I let the print statements in the code so that you can see what is working when. Remove them when you feel comfortable with the code.

The main trick I used was to update your data object (dt) at each step and call invalidate later to trigger the next calculation step. Invalidate later will execute on the next "tick" within shiny. This allows the plot to be printed before the next iteration is calculated.

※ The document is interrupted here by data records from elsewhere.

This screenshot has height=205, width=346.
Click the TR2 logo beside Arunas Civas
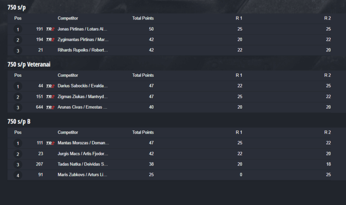[x=50, y=107]
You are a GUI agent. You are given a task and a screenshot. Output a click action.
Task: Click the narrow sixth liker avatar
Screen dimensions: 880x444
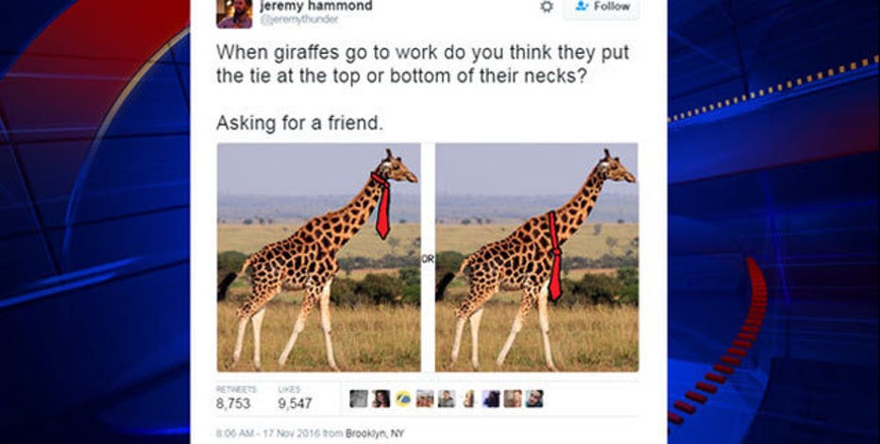pyautogui.click(x=468, y=399)
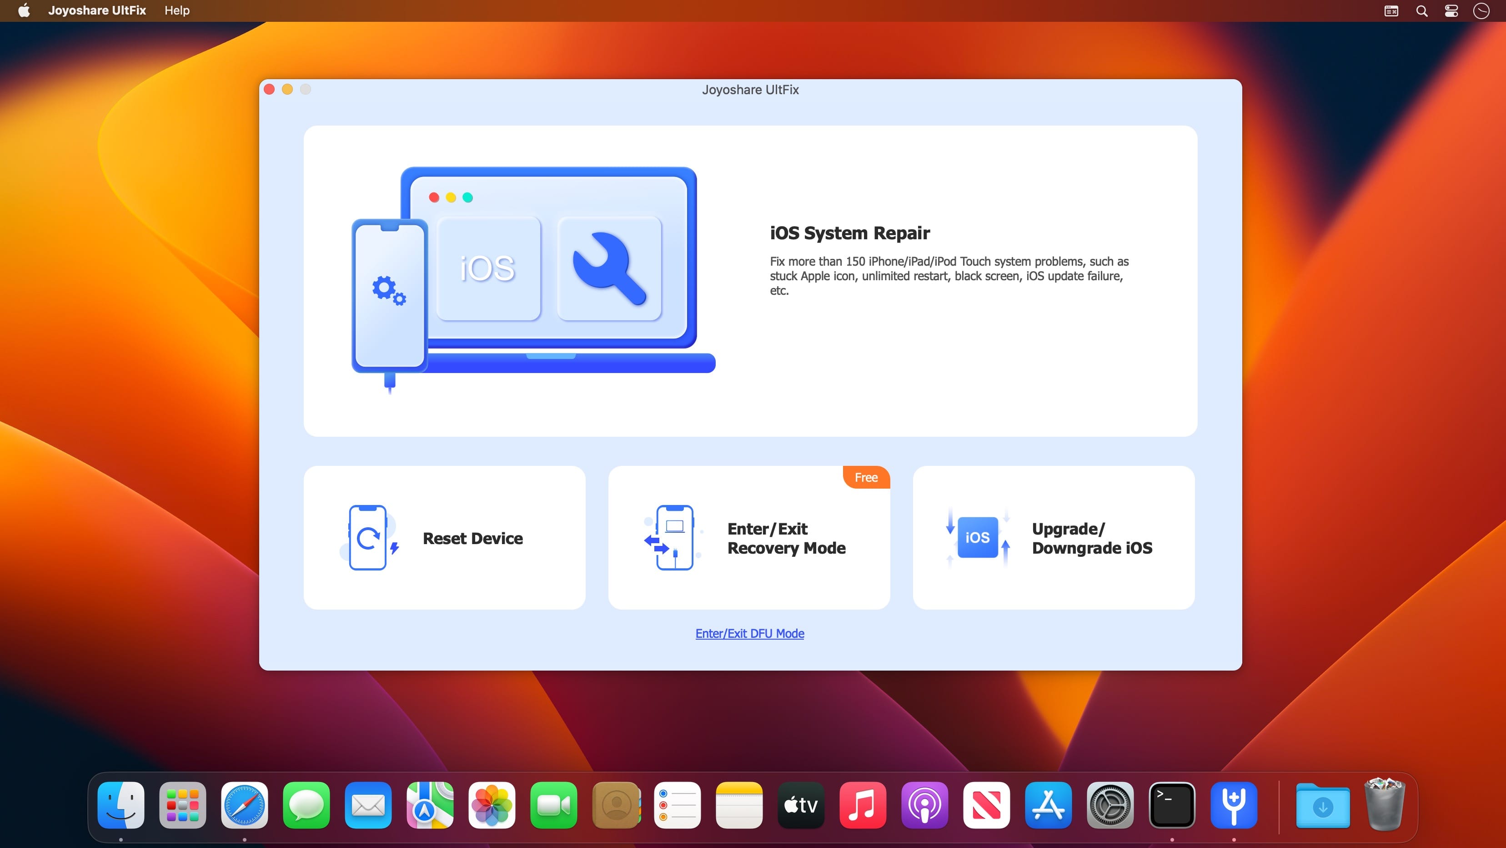The image size is (1506, 848).
Task: Click the Upgrade/Downgrade iOS icon
Action: [977, 537]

isolate() calls were used in the calculating observe to avoid a recursive trigger of the observer. Only a change to calculate should initially trigger the observer. The subsequent triggers are caused by the invalidateLater call.

library(shiny)
library(ggplot2)

# "optimization" code
run_iteration_i <- function(n, i = 1, current_data) {
  cat("running iteration: ", i, "/", n, "\n")

  # make new data
  new_dt <- rbind(
    current_data,
    data.frame(x = i, y = rnorm(1, 5, 1))
  )

  # return new data
  new_dt
}


# UI
ui <- fluidPage(

   titlePanel("Incremental plotting"),

   sidebarLayout(
      sidebarPanel(
         sliderInput("length_i",
                     "Steps to plot:",
                     min = 20,
                     max = 500,
                     value = 30),
         textOutput("status")
      ),

      # Plot where I would like to show points being plotted as the function generates them:
      mainPanel(
         plotOutput("livePlot")
      )
   )
)

# Server
server <- function(input, output) {
  
  # data to print
  dt <- reactiveVal(NULL)
  observe({str(dt())})

  # plot to print
  p <- reactive({
    # require data to not be NULL
    req(dt())
    ggplot(dt(), aes(x, y)) + geom_point() + xlim(1, input$length_i)
  })

  # print plot
  output$livePlot <- renderPlot({
    cat("making plot\n")
    p()
  })

  # bool of "is calculating"
  calculate <- reactiveVal(FALSE)

  # iteration position
  pos <- reactiveVal()
  observe({cat("pos: ", pos(), "\n")})

  # when the input changes, reset everything and start calculating
  observeEvent({input$length_i}, {
    print("resetting")
    pos(1)
    dt(NULL)
    calculate(TRUE)
  })

  # Only called when calculate() changes or invalidateLater is triggered
  observe({
    if (!calculate()) {
      req(FALSE)
    }

    # do not track any reactive changes that occur in here
    isolate({
      # run next step
      new_data <- run_iteration_i(input$length_i, pos(), dt())
      dt(new_data)

      # increment position
      pos(pos() + 1)
    })
    
    if (pos() > input$length_i) {
      # stop calculating
      calculate(FALSE)
    } else {
      # call the method again in 0.1 seconds... gives time for plot to appear
      invalidateLater(0.2 * 1000)
    }
  })

  output$status <- renderText({
    if (calculate()) {
      paste0("Working on: ", pos(), "/", input$length_i)
    } else {
      "Ready to calculate!"
    }
  })

}

shinyApp(ui = ui, server = server)
3 Likes

Wow, this is awesome... thank you! I am still trying to figure out if it will work with the function I have, which uses uniroot() to solve for a value. It has a pointer embedded in it that saves the guesses that uniroot() makes on its way to the solution. In the meantime, I think this code will be used by many people in the future-- animating processes in real time is a cool functionality, especially for teaching. I will post again when I've tried it with the solver. :sparkles:

2 Likes

Note: even though my particular case is non-iterative, I'm going to tag this as a solution because I'm sure other people with iterative plotting desires will find that it perfectly resolves their issue.

This is totally awesome, thanks so much!

This topic was automatically closed 7 days after the last reply. New replies are no longer allowed.